__Task directions__
Lines with the word "agent": copy all of them from the entries below.

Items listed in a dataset
= = = =
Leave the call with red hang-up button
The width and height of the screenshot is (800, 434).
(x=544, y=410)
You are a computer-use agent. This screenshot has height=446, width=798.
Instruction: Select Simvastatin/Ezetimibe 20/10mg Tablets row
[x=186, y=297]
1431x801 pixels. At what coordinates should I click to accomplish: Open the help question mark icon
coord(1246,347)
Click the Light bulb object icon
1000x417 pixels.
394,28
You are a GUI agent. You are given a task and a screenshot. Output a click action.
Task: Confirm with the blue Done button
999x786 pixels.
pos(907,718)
= = = =
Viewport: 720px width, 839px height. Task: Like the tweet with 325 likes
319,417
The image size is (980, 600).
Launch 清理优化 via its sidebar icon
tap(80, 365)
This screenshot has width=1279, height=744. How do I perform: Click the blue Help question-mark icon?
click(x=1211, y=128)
= = = =
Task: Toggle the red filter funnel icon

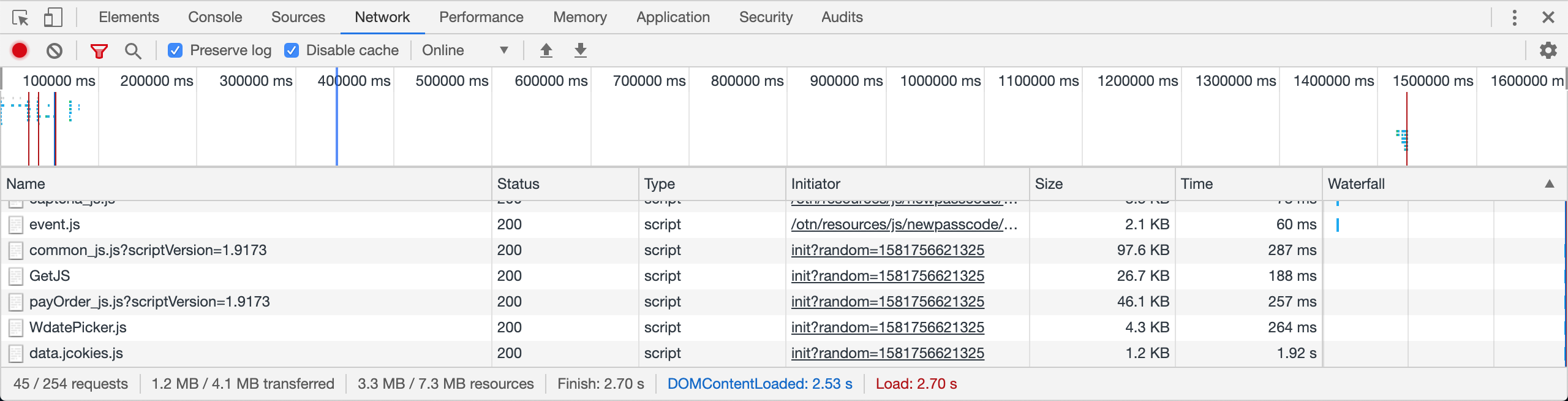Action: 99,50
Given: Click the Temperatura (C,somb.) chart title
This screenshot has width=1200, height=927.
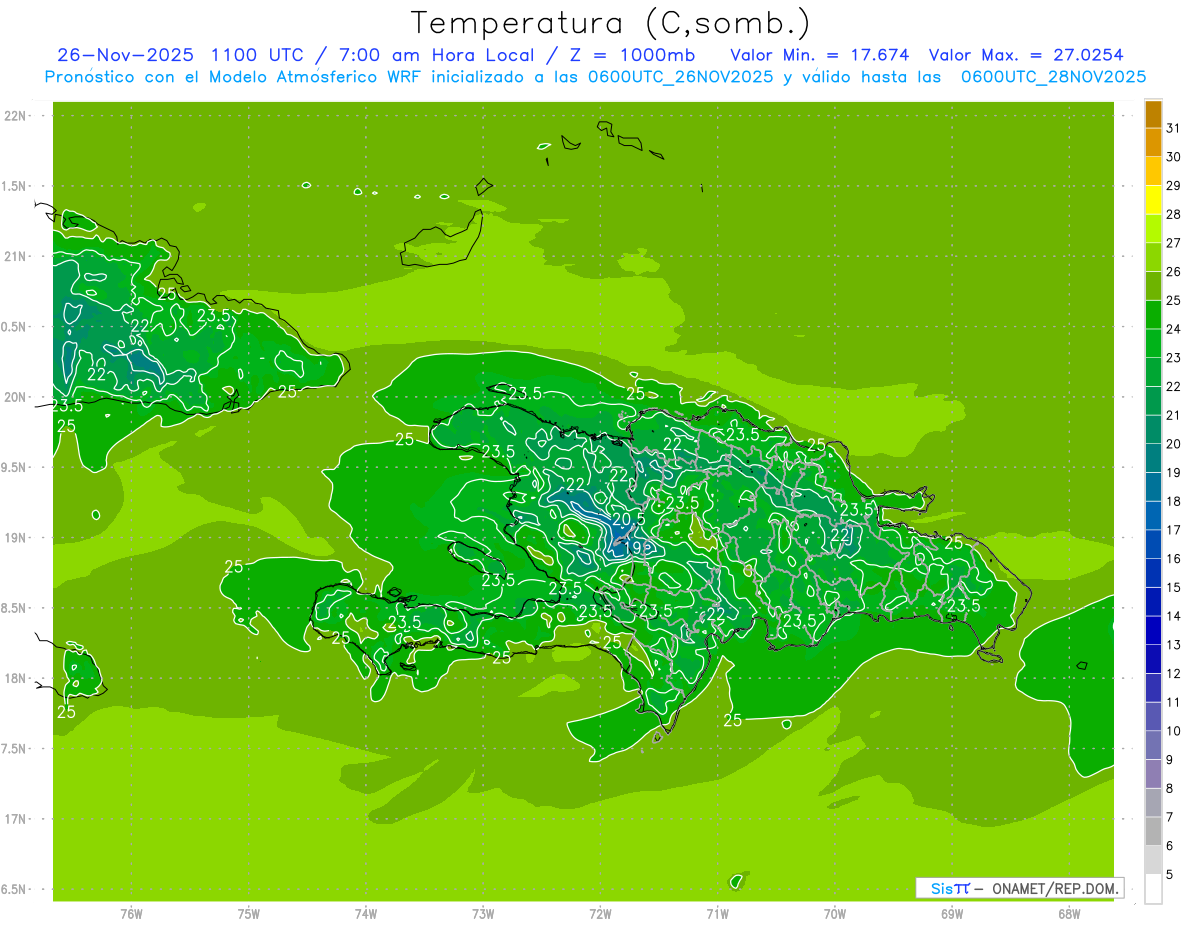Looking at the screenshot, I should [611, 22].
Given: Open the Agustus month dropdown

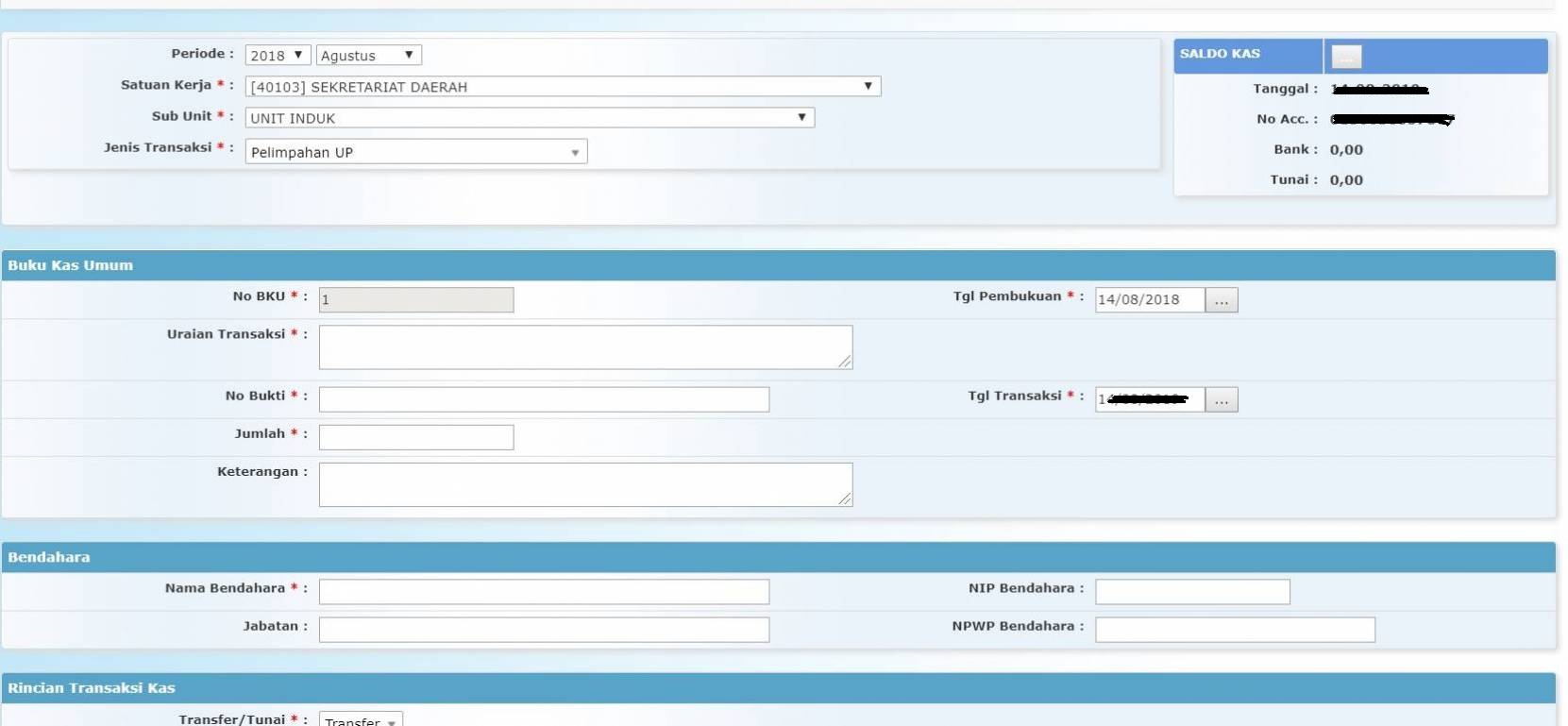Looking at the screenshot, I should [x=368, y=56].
= = = =
__Result__
You are a computer-use agent. This screenshot has height=446, width=798.
You are a GUI agent. You are given a task and a screenshot. Output a click action.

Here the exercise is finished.